In specific situations such as these, where the likelihood of eligibility is high, we’re working with our clients to accelerate the manual qualification process through enhanced workflows that work in tandem with our ClaimsGuard tool. We suggest you discuss this strategy with your current 340B administrator to understand your options for improving the capture of eligible scripts within these specific situations.
Ensure accuracy of 340B pricing in wholesaler catalogs
We’ve found that missing 340B catalog prices can have a profound impact on 340B savings, and our pharmacy team has been working with McKesson, Amerisource Bergen and Cardinal Health to ensure our clients have access to 340B catalog pricing for all specialty medications.
In some cases, the missing price is due to a simple wholesaler catalog error. However, in many cases, we’ve discovered that an entity has never contracted for a specific specialty medication, and we’ll work with them to obtain access. Currently, we estimate that this one initiative could result in $9.8 million in savings for our entities, with individual impact ranging from a few thousand dollars to more than $2 million per entity.
We highly recommend that you investigate catalog pricing with your wholesaler(s) and work to remedy the gaps where 340B pricing is not available. Here at PSG, this practice is now a part of our standard operating procedures.
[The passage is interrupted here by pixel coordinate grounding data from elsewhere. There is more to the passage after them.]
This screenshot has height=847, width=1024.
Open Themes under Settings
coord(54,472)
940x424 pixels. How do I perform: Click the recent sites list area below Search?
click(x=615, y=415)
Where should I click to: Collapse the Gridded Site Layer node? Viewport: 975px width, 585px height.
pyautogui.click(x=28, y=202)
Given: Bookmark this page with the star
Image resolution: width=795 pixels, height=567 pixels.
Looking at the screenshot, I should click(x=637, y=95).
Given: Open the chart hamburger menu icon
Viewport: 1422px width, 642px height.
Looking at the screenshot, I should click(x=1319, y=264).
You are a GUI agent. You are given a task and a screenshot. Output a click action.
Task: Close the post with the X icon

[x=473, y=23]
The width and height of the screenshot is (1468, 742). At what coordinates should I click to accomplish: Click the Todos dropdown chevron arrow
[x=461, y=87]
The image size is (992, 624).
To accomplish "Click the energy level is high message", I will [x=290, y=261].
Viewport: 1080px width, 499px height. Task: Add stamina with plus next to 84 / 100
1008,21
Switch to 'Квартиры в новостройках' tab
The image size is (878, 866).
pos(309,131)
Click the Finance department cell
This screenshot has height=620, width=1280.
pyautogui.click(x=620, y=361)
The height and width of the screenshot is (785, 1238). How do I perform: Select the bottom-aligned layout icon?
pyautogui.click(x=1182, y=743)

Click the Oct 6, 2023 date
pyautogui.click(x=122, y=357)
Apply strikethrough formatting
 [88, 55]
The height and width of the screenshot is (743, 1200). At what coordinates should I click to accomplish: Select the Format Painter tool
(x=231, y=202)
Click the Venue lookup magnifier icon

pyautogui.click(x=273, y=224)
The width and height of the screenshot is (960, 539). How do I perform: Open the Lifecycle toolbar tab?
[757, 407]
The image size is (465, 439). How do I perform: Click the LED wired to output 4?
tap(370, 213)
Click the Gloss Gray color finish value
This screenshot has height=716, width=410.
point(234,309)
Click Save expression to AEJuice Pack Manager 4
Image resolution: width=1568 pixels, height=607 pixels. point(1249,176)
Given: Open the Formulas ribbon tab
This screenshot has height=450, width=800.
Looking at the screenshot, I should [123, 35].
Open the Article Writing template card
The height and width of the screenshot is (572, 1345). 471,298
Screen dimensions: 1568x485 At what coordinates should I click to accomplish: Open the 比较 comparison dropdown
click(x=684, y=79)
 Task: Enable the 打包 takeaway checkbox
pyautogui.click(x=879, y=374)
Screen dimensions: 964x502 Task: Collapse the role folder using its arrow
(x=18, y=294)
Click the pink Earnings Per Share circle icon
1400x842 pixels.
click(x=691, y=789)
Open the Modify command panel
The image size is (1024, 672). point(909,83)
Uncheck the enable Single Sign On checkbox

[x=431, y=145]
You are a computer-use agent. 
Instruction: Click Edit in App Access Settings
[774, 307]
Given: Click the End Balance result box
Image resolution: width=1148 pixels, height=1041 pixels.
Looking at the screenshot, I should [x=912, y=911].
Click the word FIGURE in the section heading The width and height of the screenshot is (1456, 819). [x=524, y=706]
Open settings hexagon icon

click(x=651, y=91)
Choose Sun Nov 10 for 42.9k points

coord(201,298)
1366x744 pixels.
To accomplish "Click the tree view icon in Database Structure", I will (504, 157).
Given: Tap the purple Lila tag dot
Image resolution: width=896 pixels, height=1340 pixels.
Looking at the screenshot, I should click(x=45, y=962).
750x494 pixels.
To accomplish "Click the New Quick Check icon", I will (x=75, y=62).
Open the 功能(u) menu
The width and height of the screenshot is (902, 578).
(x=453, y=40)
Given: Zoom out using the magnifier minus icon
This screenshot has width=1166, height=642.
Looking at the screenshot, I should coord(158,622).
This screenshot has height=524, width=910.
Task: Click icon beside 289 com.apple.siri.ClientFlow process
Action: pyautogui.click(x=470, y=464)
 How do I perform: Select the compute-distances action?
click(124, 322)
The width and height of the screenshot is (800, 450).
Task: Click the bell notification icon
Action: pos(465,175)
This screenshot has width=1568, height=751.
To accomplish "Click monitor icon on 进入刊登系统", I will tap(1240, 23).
Fulfill outstanding orders for limited distribution drugs
Orders for limited distribution drugs require additional data that can present an administrative burden for covered entities and pharmacies. As a result, these drugs may age out before they can be replenished. We help our clients identify and resolve outstanding 340B savings opportunities related to unreplenished limited distribution drugs with eligible 340B accumulations, and we recommend you do the same. By providing the data needed to expedite these orders, you can ensure you capture the 340B savings you’ve earned on these limited distribution drugs.
Continue to align to best practices for telehealth
While the COVID-19 pandemic has quickly accelerated and expanded telehealth adoption, experts agree that it is here to stay as an alternative to in-person provider visits. In addition, the Health Resource and Services Administration has confirmed that telehealth visits are 340B-eligible. For this reason, we recommend a closer look at your data feeds, locations and policies and procedures to future-proof your program for telehealth realities. Here’s a quick checklist to review:
Expand 340B patient eligibility to include newly-registered offsite locations
While we previously addressed the topic of immediate registration and eligibility of offsite locations enabled by HRSA’s public health emergency exceptions for COVID-19, a nagging issue remained: these sites could not leverage the 340B program until the location appeared as a reimbursable outpatient cost center on the organization’s most recently-filed Medicare cost report, a process that can take up to 22 months.
Thanks to communications issued over the last two weeks, HRSA has clarified that patients seen in a newly-added child site will be 340B-eligible immediately, as long as they are patients of the covered entity.
It’s important to note that the Medicare cost report requirement is still in place to gain 340B eligibility for offsite locations, according to the Office of Pharmacy Affairs website. However, this requirement will not affect patient eligibility when patients of the covered entity have an encounter at the offsite facility. We recommend that you clarify your patient definition and revise your policies and procedures related to offsite locations accordingly.